The howl came again.

Closer this time.

It ripped through the forest like a living thing, low and powerful, vibrating through the soles of my feet and straight into my bones. Every instinct I had—what little of it I trusted—screamed danger.

Ember’s hand clamped around my wrist. Her eyes flashed amber.

“Run,” she hissed.

I didn’t argue.

We tore away from the riverbank, breath tearing from our lungs as we plunged into the trees. Branches lashed my arms and tangled in my hair, ripping free curls from their tie. The forest floor was uneven, roots clawing at my boots as if trying to drag me down. Behind us, the howl rolled again, closer still.

Rogue.

The word slammed through my thoughts, sharp and cold. Rogues were unpredictable, savage things—wolves without packs, without laws. They killed without reason and took pleasure in fear. Packs warned their young about them the way humans warned children about monsters.

My chest burned as the wolfsbane fought me, slowing my limbs, dulling my strength. Ember was faster, stronger—she always had been—but she stayed with me, pulling me along when I stumbled.

“Rose!” she gasped. “Don’t slow down!”

“I’m trying,” I panted, though my legs felt like they were filled with lead.

The howl rose again, echoing through the trees, and something strange happened. Instead of freezing my blood the way fear should have, heat bloomed in my chest. It flared bright and sharp, spreading down my spine, curling low in my stomach. My breath hitched—not from terror, but from the sudden intensity of it.

“What is—” I whispered, nearly tripping as the sensation surged.

Ember swore under her breath and tightened her grip on me. “Ignore it. Just run.”

We vaulted over a fallen log slick with moss. My foot caught on the other side and I went down hard, palms scraping against dirt and stone. Pain flared, real and grounding.

The howl sounded again.

So close I could feel it in my teeth.

Ember spun, placing herself between me and the trees, her body tense, shoulders rolling as if she were half a breath from shifting. “Get up, Rose. Now.”

“I—I can’t,” I said, panic clawing at my throat—not because of the rogue, but because the heat inside me was no longer contained. It pressed outward, like something stretching after a long sleep.

For a heartbeat, the forest went eerily still.

No snapping branches.

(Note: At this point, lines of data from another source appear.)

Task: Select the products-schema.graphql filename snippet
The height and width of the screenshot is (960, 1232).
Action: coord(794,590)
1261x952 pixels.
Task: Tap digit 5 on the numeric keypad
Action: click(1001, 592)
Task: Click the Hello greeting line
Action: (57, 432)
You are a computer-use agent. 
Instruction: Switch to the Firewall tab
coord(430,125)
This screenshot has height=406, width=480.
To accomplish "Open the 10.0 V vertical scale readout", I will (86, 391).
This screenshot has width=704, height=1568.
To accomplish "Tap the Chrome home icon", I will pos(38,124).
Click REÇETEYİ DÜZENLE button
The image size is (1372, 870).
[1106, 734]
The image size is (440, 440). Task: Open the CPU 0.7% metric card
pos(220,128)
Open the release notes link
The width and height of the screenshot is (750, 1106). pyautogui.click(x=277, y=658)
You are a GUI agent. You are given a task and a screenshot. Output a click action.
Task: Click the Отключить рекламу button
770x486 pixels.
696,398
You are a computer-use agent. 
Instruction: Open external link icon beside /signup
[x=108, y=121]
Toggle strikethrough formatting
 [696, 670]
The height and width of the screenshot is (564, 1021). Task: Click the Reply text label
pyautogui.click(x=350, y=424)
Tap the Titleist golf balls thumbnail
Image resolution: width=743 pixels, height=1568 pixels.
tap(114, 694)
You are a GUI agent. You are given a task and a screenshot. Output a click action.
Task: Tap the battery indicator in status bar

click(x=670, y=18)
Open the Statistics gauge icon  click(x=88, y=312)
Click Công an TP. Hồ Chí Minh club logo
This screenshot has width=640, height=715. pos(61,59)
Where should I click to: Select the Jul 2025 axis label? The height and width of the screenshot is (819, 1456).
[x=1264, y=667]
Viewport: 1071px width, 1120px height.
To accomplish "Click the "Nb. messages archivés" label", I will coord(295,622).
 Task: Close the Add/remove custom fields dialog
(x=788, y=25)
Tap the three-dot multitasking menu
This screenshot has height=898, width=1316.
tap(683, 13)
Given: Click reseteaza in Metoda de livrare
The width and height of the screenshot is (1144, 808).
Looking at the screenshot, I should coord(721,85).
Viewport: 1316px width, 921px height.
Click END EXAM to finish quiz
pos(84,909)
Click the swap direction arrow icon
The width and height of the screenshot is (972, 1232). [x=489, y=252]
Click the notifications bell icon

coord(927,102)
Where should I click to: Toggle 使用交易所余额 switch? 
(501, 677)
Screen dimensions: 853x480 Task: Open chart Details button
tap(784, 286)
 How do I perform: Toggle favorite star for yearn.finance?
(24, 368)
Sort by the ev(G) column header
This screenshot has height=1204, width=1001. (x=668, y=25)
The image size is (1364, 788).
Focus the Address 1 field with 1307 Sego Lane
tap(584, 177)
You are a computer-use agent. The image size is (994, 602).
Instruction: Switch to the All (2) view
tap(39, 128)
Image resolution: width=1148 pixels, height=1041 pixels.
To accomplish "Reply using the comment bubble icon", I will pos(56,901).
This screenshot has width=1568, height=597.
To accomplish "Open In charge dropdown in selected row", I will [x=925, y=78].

No rushing pursuit.

Just silence—and the echo of that last howl vibrating through my ribs.

Ember grabbed my arm and hauled me to my feet. “Boundary stones are close. Come on!”

We ran again, slower now, every breath burning. The pack boundary loomed ahead, tall stones etched with ancient runes glowing faintly silver. Protection. Safety.

Home.

We crossed them in a stumbling rush.

The moment my foot passed over the last stone, the pressure vanished.

The howl stopped.

Not faded. Not retreated.

Stopped—as if cut cleanly from the air.

I collapsed onto the grass on the safe side of the boundary, lungs heaving, hands buried in the earth. My heart hammered wildly, but beneath it, the heat remained—coiled, watchful.

Ember paced a tight circle, scanning the tree line, her wolf riding close to the surface. “That’s not normal,” she muttered. “Rogues don’t just give up. Especially not when they’ve locked onto prey.”

I swallowed hard. “What if it’s waiting?”

She shook her head slowly. “No. I didn’t feel hunger. Or madness.”

She stopped pacing and turned to me, eyes narrowing. “Did you?”

I opened my mouth to answer—and hesitated.

What had I felt?

Fear, yes. But underneath it… something else. Something disturbingly familiar, like recognizing a voice you’d never heard before.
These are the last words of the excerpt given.